◆ Records shown ◆
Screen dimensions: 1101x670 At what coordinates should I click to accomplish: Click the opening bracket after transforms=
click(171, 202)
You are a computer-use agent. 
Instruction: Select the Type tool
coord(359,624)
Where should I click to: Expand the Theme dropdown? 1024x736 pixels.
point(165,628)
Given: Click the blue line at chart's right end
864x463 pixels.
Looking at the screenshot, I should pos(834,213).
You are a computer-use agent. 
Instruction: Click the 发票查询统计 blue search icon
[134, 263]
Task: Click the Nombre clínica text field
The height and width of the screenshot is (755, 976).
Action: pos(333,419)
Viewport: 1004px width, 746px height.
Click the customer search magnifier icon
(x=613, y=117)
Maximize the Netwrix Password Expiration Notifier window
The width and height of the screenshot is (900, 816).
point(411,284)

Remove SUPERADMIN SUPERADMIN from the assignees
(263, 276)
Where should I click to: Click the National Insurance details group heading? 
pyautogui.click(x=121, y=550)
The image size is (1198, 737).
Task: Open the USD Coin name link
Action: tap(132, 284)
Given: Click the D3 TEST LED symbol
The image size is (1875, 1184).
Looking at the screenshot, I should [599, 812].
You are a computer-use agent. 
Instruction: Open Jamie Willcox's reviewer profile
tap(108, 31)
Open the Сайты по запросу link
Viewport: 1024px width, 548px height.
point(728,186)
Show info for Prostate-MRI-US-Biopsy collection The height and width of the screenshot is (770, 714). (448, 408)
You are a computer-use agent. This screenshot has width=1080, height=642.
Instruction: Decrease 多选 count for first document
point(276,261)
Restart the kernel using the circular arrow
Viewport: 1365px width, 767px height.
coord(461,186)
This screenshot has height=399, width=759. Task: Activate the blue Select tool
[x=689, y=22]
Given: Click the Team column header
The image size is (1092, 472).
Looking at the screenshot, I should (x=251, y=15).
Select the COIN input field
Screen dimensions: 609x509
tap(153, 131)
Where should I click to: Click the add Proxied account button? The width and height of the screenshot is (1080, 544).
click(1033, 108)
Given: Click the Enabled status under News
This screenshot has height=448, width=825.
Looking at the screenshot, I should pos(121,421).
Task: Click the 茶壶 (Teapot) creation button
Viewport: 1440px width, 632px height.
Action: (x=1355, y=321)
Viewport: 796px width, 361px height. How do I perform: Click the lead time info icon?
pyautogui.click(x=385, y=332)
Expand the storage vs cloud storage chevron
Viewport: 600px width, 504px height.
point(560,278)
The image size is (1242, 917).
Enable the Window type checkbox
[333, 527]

◆ Instructions for the task ◆
Repeat, word for word, every line above.

◆ Your solution ◆
Screen dimensions: 1101x670 At what coordinates should I click to accomplish: Click the opening bracket after transforms=
click(171, 202)
You are a computer-use agent. 
Instruction: Select the Type tool
coord(359,624)
Where should I click to: Expand the Theme dropdown? 1024x736 pixels.
point(165,628)
Given: Click the blue line at chart's right end
864x463 pixels.
Looking at the screenshot, I should pos(834,213).
You are a computer-use agent. 
Instruction: Click the 发票查询统计 blue search icon
[134, 263]
Task: Click the Nombre clínica text field
The height and width of the screenshot is (755, 976).
Action: pos(333,419)
Viewport: 1004px width, 746px height.
Click the customer search magnifier icon
(x=613, y=117)
Maximize the Netwrix Password Expiration Notifier window
The width and height of the screenshot is (900, 816).
point(411,284)

Remove SUPERADMIN SUPERADMIN from the assignees
(263, 276)
Where should I click to: Click the National Insurance details group heading? 
pyautogui.click(x=121, y=550)
The image size is (1198, 737).
Task: Open the USD Coin name link
Action: tap(132, 284)
Given: Click the D3 TEST LED symbol
The image size is (1875, 1184).
Looking at the screenshot, I should [599, 812].
You are a computer-use agent. 
Instruction: Open Jamie Willcox's reviewer profile
tap(108, 31)
Open the Сайты по запросу link
Viewport: 1024px width, 548px height.
point(728,186)
Show info for Prostate-MRI-US-Biopsy collection The height and width of the screenshot is (770, 714). (448, 408)
You are a computer-use agent. This screenshot has width=1080, height=642.
Instruction: Decrease 多选 count for first document
point(276,261)
Restart the kernel using the circular arrow
Viewport: 1365px width, 767px height.
coord(461,186)
This screenshot has height=399, width=759. Task: Activate the blue Select tool
[x=689, y=22]
Given: Click the Team column header
The image size is (1092, 472).
Looking at the screenshot, I should (x=251, y=15).
Select the COIN input field
Screen dimensions: 609x509
tap(153, 131)
Where should I click to: Click the add Proxied account button? The width and height of the screenshot is (1080, 544).
click(1033, 108)
Given: Click the Enabled status under News
This screenshot has height=448, width=825.
Looking at the screenshot, I should pos(121,421).
Task: Click the 茶壶 (Teapot) creation button
Viewport: 1440px width, 632px height.
Action: (x=1355, y=321)
Viewport: 796px width, 361px height. How do I perform: Click the lead time info icon?
pyautogui.click(x=385, y=332)
Expand the storage vs cloud storage chevron
Viewport: 600px width, 504px height.
point(560,278)
The image size is (1242, 917).
Enable the Window type checkbox
[333, 527]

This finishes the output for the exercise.